- **WHAT IS NEEDED**:
Rewrite the data from the first line up to and including the line containing "point(154,49)", replacing "plus icon" with "add icon" and leaving everything else unchanged.

──────

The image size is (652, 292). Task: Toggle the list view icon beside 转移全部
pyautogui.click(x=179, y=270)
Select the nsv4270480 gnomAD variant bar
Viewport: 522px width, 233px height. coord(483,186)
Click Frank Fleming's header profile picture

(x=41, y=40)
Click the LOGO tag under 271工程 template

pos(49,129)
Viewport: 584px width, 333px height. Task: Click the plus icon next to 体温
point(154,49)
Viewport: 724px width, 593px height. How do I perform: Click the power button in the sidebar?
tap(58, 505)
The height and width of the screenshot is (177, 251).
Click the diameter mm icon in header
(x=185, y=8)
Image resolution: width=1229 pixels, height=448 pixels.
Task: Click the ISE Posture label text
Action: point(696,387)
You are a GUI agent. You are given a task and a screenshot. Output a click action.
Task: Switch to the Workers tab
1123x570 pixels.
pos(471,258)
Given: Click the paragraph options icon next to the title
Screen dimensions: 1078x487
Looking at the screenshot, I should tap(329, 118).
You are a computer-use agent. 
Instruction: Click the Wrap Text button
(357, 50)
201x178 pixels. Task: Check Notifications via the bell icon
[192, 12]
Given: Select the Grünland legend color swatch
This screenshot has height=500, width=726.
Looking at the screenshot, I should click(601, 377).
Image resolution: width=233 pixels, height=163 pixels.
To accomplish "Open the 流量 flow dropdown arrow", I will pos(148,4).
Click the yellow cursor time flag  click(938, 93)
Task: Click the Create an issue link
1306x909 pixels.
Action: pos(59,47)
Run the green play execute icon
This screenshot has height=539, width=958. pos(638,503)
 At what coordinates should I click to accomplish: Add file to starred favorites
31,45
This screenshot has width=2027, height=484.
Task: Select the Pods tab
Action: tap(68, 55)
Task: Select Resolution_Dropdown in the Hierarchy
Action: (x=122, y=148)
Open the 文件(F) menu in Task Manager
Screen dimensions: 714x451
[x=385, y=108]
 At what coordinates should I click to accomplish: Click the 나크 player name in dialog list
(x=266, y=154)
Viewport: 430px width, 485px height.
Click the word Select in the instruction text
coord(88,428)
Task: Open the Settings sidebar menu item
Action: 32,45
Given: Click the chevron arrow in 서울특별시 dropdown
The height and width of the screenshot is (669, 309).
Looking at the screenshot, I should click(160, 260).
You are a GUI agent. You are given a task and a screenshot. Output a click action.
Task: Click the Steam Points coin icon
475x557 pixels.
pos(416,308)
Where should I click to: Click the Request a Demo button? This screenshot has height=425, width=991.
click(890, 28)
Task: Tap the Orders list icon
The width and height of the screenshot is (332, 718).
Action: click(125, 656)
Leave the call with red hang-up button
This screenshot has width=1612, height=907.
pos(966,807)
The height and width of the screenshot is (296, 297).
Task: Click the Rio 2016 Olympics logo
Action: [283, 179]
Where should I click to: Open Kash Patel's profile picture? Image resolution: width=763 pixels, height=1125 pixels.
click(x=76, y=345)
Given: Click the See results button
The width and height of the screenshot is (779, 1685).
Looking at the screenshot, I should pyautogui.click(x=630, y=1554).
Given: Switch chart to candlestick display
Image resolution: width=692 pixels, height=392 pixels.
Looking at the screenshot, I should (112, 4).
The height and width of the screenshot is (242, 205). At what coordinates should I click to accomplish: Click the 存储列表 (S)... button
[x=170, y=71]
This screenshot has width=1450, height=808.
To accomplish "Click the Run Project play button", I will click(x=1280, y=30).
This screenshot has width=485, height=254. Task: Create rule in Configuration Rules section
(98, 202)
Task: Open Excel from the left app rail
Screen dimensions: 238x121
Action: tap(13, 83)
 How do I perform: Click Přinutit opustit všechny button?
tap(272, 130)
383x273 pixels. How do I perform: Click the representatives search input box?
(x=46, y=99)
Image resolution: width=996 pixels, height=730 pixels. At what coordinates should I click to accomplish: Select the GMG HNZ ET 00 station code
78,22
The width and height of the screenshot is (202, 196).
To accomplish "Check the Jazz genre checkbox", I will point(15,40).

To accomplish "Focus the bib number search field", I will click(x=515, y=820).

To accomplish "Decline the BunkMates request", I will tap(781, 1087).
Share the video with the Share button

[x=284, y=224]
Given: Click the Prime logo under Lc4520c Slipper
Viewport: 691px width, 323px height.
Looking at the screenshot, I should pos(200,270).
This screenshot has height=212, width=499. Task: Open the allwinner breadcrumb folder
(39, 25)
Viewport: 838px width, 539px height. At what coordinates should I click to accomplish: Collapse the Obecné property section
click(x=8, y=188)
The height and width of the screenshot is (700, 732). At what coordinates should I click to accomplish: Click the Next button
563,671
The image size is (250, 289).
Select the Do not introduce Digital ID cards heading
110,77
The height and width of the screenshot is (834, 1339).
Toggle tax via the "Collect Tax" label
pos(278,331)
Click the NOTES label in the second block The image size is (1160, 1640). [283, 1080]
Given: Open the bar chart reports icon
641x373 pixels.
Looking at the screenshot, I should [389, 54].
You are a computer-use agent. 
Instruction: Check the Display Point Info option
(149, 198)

──────

- **OUTPUT OF THE EXERCISE**:
The image size is (652, 292). Task: Toggle the list view icon beside 转移全部
pyautogui.click(x=179, y=270)
Select the nsv4270480 gnomAD variant bar
Viewport: 522px width, 233px height. coord(483,186)
Click Frank Fleming's header profile picture

(x=41, y=40)
Click the LOGO tag under 271工程 template

pos(49,129)
Viewport: 584px width, 333px height. Task: Click the add icon next to 体温
point(154,49)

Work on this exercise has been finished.